CHARLESTON —Even though a House of Delegates bill targeting state Attorney General Patrick Morrisey was declared dead before the end of the recently finished legislative session, a group of 36 attorneys general from across the country sent a letter denouncing the measure.
House Bill 4490, also known as the Attorney General Ethics and Accountablity Act, passed the House on a 52-44 vote in late February, but the Senate Judiciary Committee never took up the measure.
But last week before the end of the regular legislative session, the National Association of Attorneys General and a bipartisan group of attorneys general representing 36 states and territories sent a letter to West Virginia lawmakers expressing concerns about the bill.
The letter, authored by Arkansas Attorney General Dustin McDaniel and Alabama Attorney General Luther Strange, said HB 4490 was unprecedented in the restrictions it places on an attorney general.
By garnering 36 signatories on the letter, the position expressed becomes national policy for the organization.
The letter specifically highlights the section of the bill that would have required the Attorney General to withdraw from any matter in which the office holder or member of his or her immediate family received economic compensation and appoint outside counsel to instead handle the case.
“We are not aware of any statute that imposes such a broadly sweeping prohibition on an attorney general’s office—at the state or federal levels,” the attorneys general wrote. “Nor are we aware of any state’s high court — which traditionally regulates the practice of law — having imposed such a principle of disqualification either through rules of practice or judicial opinion. The absence of such a prohibition is unsurprising, as it would plainly discourage experienced attorneys from seeking the office of attorney general.”

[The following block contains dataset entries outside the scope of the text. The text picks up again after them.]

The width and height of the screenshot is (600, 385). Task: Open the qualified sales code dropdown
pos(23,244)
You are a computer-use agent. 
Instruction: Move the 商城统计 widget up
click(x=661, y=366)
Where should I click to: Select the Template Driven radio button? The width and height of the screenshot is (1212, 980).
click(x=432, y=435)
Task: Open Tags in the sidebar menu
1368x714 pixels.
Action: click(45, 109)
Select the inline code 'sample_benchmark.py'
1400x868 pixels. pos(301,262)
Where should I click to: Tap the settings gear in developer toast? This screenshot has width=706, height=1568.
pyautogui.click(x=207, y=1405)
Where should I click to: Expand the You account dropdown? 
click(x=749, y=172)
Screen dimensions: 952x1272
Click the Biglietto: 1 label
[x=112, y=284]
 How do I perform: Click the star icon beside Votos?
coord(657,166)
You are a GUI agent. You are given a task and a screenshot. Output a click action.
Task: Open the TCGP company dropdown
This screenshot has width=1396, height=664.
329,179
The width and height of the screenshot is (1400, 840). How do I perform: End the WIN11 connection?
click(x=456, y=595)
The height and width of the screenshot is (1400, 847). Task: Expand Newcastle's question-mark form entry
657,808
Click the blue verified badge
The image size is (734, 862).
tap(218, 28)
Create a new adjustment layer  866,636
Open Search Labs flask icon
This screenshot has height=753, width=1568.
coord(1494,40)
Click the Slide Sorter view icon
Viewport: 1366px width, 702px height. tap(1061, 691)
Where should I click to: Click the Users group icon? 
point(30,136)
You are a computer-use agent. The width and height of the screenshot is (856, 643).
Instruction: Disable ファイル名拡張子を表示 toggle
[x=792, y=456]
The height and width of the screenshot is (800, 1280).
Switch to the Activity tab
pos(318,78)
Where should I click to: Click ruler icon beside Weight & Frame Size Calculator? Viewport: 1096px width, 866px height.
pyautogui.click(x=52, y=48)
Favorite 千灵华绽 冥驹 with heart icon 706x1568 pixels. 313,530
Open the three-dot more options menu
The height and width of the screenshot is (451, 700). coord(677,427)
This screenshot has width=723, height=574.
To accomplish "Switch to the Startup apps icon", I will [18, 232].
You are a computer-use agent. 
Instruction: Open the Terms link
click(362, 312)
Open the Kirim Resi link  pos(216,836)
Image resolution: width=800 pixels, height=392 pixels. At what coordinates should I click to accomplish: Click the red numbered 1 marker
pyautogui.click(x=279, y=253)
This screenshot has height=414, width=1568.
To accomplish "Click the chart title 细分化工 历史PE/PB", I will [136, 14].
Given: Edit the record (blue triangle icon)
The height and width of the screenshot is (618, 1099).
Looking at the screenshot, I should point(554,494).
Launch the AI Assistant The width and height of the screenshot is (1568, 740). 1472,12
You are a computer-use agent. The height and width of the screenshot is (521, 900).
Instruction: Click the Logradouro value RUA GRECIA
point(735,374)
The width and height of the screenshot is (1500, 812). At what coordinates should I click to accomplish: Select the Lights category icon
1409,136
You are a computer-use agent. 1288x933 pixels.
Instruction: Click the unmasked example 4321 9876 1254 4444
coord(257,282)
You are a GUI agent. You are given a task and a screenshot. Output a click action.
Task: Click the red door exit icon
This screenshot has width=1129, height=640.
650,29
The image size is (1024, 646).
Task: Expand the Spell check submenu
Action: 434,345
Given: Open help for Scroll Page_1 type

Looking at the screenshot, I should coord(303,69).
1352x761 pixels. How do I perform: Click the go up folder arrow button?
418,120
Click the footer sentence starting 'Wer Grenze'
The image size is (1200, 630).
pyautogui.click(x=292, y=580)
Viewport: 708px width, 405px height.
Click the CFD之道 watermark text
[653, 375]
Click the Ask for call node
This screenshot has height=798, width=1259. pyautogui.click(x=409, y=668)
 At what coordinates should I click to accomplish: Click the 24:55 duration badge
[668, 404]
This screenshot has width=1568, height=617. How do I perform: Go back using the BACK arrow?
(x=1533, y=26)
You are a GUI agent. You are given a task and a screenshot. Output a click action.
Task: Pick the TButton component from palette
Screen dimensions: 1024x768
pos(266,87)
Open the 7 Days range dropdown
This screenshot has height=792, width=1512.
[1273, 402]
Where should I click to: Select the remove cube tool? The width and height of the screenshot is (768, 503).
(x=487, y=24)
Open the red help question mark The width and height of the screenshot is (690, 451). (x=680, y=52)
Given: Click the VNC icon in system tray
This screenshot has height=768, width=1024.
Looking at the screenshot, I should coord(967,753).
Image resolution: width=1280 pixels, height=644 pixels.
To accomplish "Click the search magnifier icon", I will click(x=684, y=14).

The letter also raised concern about language that would have prohibited the entire Attorney General’s office from ever representing a state agency, official, or political subdivision if the Attorney General asserts and legal position that is contrary to the legal opinion ever taken by a state agency, official or political subdivision the office represents.
“It is well-recognized across the country that a state attorney general is uniquely permitted to represent state agencies, officials and subdivisions with conflicting viewpoints — even in the same litigation,” the letter stated. “As many courts have explained, this dual representation must be permitted because of the ‘uniqueness of the attorney general’s office and its responsibility as the constitutional legal officer of the state to represent various and sometimes conflicting interests of numerous government agencies.”
The letter was signed by 36 attorneys general representing the states and territories of Alabama, American Samoa, Arizona, Arkansas, Colorado, the District of Columbia, Florida, Georgia, Guam, Hawaii, Idaho, Indiana, Iowa, Louisiana, Maine, Maryland, Michigan, Missouri, Montana, Nebraska, Nevada, New Hampshire, New Jersey, New Mexico, North Dakota, Northern Mariana Islands, Ohio, Oklahoma, Puerto Rico, South Carolina, South Dakota, Tennessee, Utah, Vermont, West Virginia and Wyoming.
Of those signatories, 14 are Democrats, 21 are Republican and one, the Attorney General of Guam, is a nonpartisan office.
CHARLESTON — The House of Delegates on Monday passed a controversial bill that some say directly targets state Attorney General Patrick Morrisey.
The House voted 52-44 to pass House Bill 4490, also known as the Attorney General Ethics and Accountability Act.
Morrisey and others have called the bill nothing but partisan politics on behalf of Democratic legislative leaders. Morrisey said the passage of the bill would create a constitutional crisis.
“The Office of the Attorney General is deeply disappointed that the West Virginia House of Delegates today passed unconstitutional and highly partisan legislation,” Morrisey spokeswoman Beth Ryan said Monday evening. “This bill targets one person in state government while not imposing similar standards on legislators or other Constitutional offices.
“House Bill 4490, as it currently stands, will cost the state many millions of dollars, jeopardize existing investigations and lawsuits, and compromises the Attorney General’s ability to fight for the Second Amendment and jobs in West Virginia. If this bill passes, it will plunge the state into a constitutional crisis.”
House Speaker Tim Miley, said the bill passed Monday contains “two basic elements: the proper management of taxpayer settlement funds, and procedures for an attorney general to follow when faced with a conflict of interest.”
“When you strip away personalities and politics, it comes down to the simple question: Is this good public policy?” Miley said in a statement. “I truly believe this is.”
The revised version of the bill that passed Monday did not include some sections of the original that Republicans and the state Chamber of Commerce had opposed.
Morrisey and Miley sparred via press statements last week about the measure, and Morrisey declined an invitation to appear before the House Judiciary Committee to express his concerns in person.
He did ask supporters — via Facebook — to contact lawmakers and ask them to vote against the bill.
“Blatant disregard for the (West Virginia) Constitution,” he posted over the weekend. “The public is watching who votes for H.B. 4490, a pure partisan attempt to target the one person looking under the hood and not afraid to take on the establishment. How will people who vote for this bill defend it when it puts at risk ongoing investigations and cases? The bill also guts our consumer protection efforts.”